Women. Why is Samuel Alito — or any man — telling women what they can or can’t do with their own bodies? This is insane. If female politicians started championing strict scrotal laws, dudes would revolt in the streets: Keep your hands off my nutsack! What I honestly don’t get about the pro-life brigade is how this is an in utero abstraction that ends at birth. If an unwanted pregnancy, even by rape or incest, should be forcefully carried to term under threat of prison, shouldn’t the state cover that child’s expenses through the age of 18? No? You’re not cool with welfare? You just want to protect the idea of human life until it is actually a human life and then you’re out?

That’s like being pro-pillow until bedtime.

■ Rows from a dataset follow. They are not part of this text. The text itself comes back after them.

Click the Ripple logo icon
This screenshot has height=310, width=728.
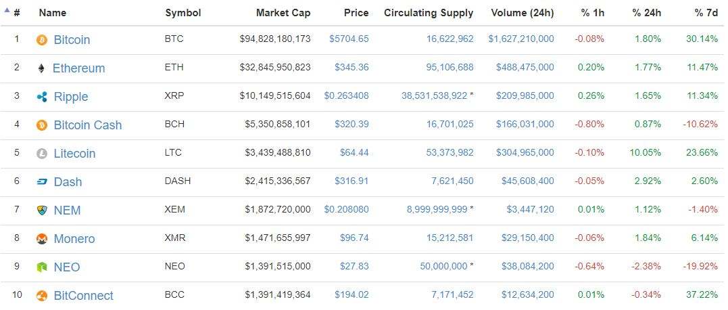(x=42, y=97)
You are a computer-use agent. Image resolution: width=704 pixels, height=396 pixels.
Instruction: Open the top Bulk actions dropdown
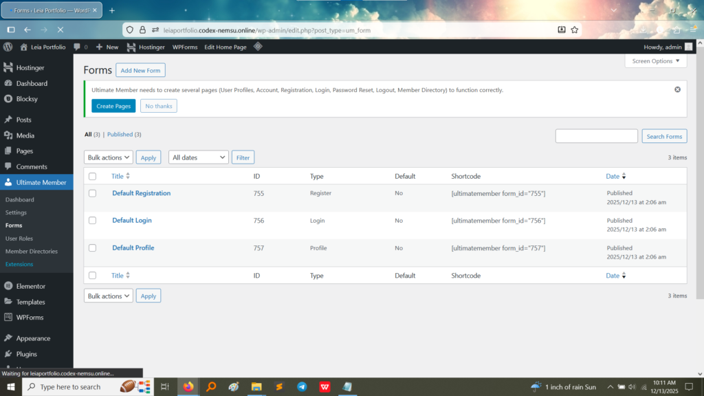point(108,157)
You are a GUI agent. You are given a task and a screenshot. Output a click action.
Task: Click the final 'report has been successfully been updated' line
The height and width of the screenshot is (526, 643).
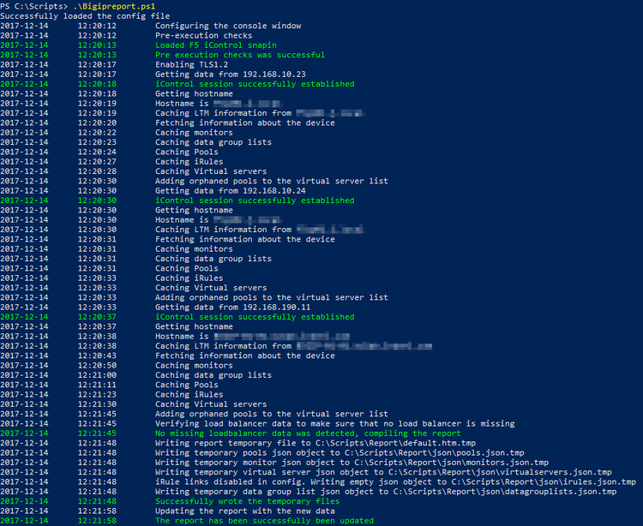click(x=264, y=521)
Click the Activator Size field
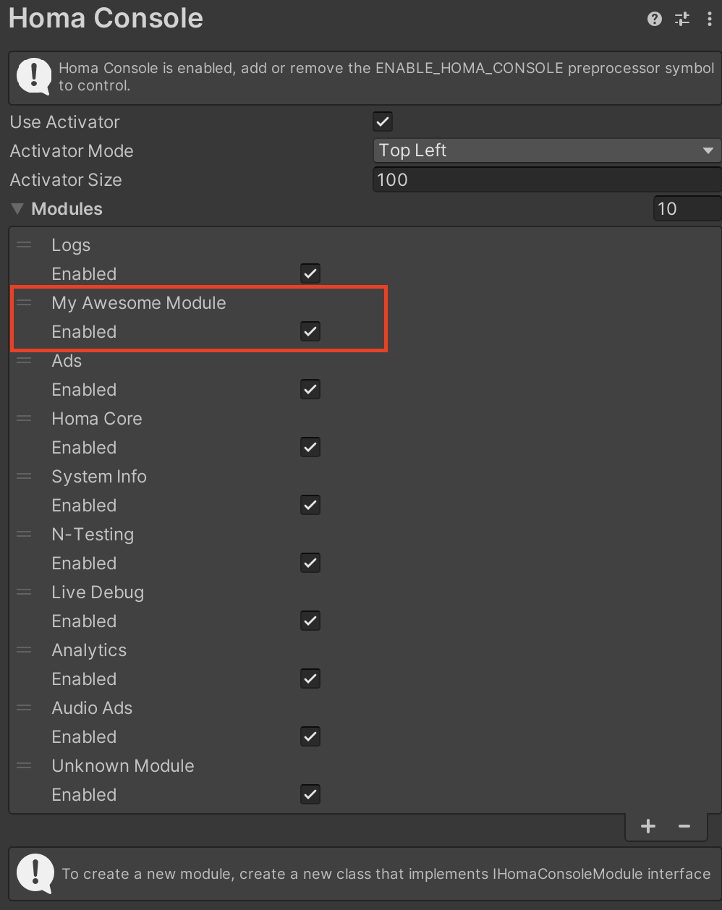The width and height of the screenshot is (722, 910). coord(547,179)
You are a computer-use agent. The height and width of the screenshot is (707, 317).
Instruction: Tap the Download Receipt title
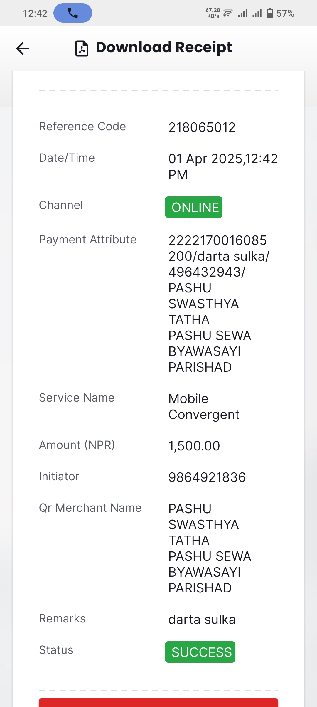pyautogui.click(x=164, y=47)
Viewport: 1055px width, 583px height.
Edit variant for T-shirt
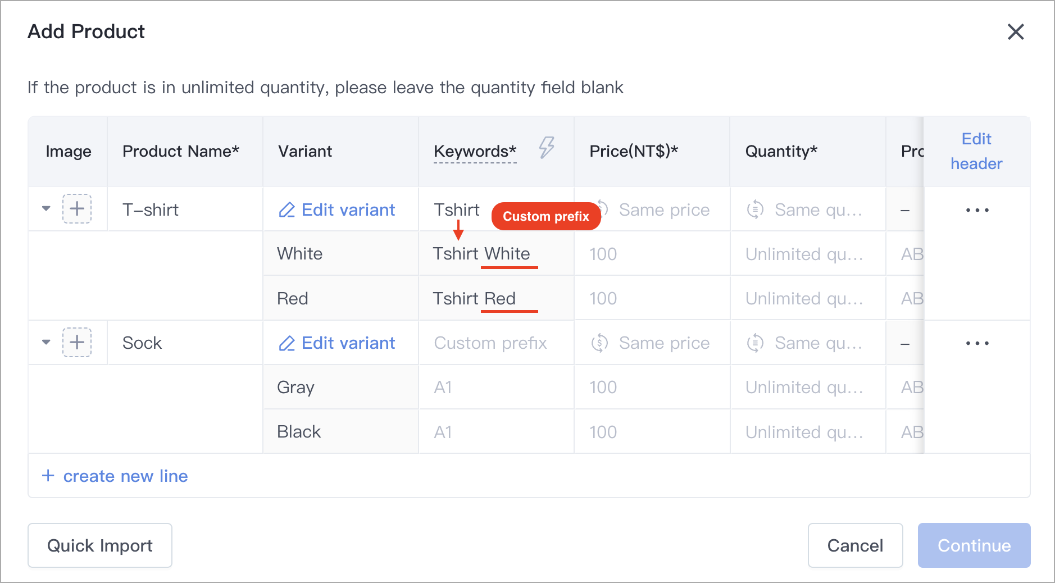[337, 209]
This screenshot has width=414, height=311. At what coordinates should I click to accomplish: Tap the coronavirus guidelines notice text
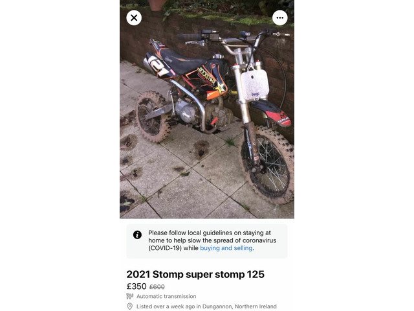212,240
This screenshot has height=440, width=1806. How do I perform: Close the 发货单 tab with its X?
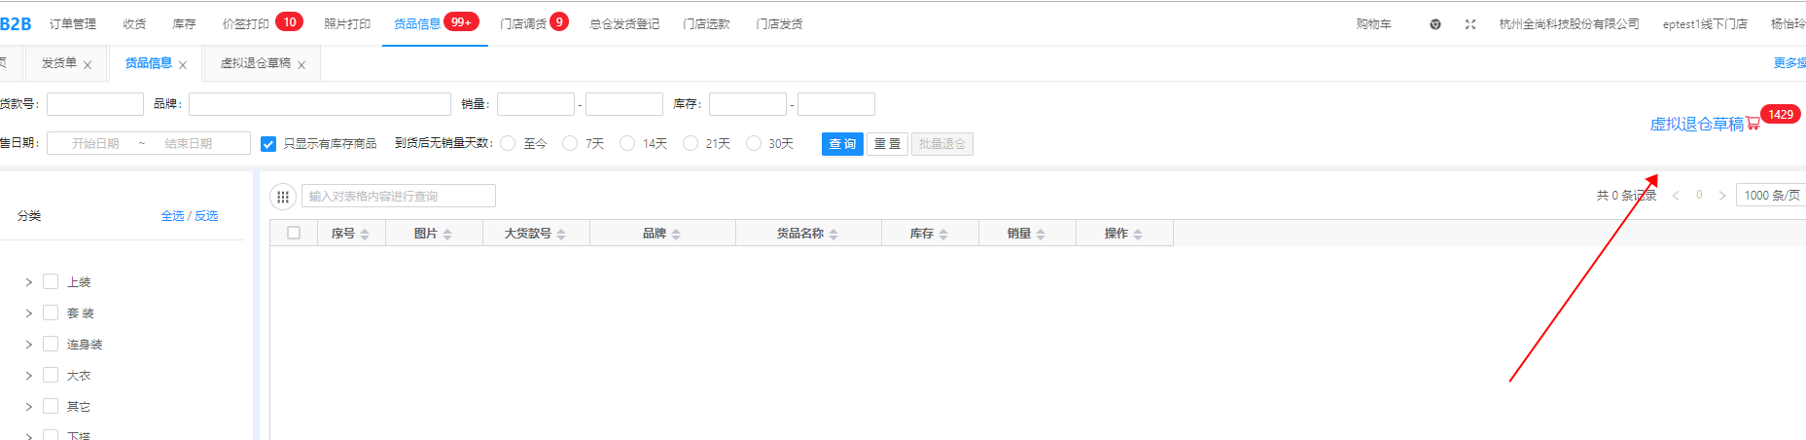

I think Canada should grant gender asylum to any American woman who wants to escape the creeping Republic of Gilead. We have a great track record of welcoming the persecuted and there is clearly now a war on American women. Open the borders! Give them jobs and homes! American women should not have to suffer in a country where GOP candidates like Michigan’s Robert Regan blurt out the quiet part: “I tell my daughters if rape is inevitable, lie back and enjoy it.”

Yes, go to your happy place when you are violently abused. Pretend it’s Timothée Chalamet holding a knife to your throat. And then if you get pregnant, remember any zygote termination will result in getting handcuffed by the gestation cops. Remember your body is not your own.

Your body is now a cultural theatre of war.

Look, I get that abortion has moral complexities both sides will never bridge. I am very much against late-term abortions unless maternal health is at risk. But this push to outlaw any and all abortions — including before most women even know they are pregnant — is as bonkers as laws against flying a kite.

One of the biggest problems in America these days is that another bedrock principle — the separation of church and state — is viewed by those on the far right as dead wrong. Marjorie Taylor Greene and her addled ilk want to live inside a theocracy that rolls back freedoms. They don’t see “The Handmaid’s Tale” as dystopian fiction — they see it as inspirational.

Come to Canada, American women. Enough is enough. You’re getting blamed for everything from sputtering purchasing power to upending the traditional family unit by wanting to, you know, enter the workforce. I’m not saying you’ll enjoy the weather, taxes or endless construction here.

But in Canada, your body is your body and that’s the end of it.